** Task brief **
From the records below, print exactly the lines starting at the one containing "For every named target in this 360×780" and ending at the one containing "Datenschutz", ends included, and nothing else.

** Records for this exercise **
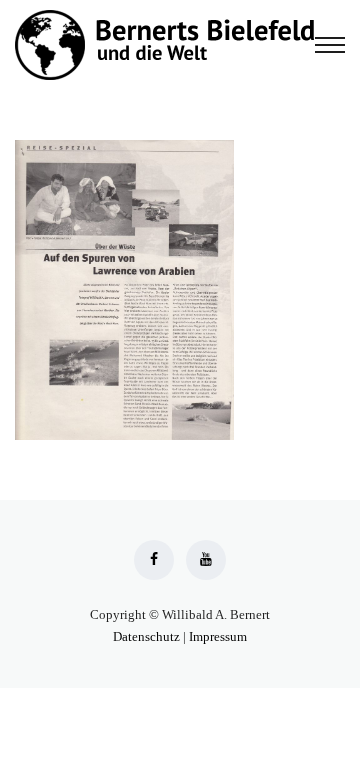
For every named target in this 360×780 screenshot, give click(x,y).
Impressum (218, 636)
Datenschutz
---
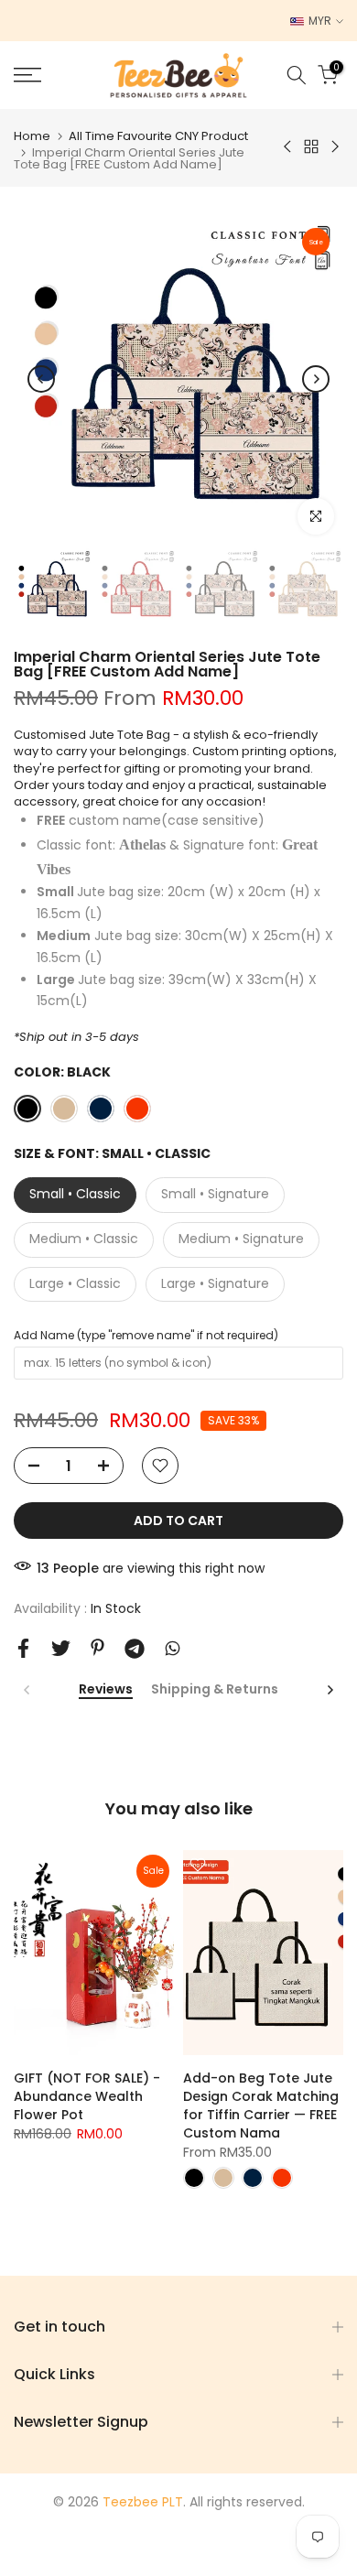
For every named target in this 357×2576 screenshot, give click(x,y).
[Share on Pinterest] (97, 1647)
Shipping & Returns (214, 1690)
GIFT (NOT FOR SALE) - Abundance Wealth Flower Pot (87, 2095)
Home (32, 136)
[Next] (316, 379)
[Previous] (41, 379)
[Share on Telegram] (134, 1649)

** Response area **
For every named target in this 360×780 screenshot, give click(x,y).
Impressum (218, 636)
Datenschutz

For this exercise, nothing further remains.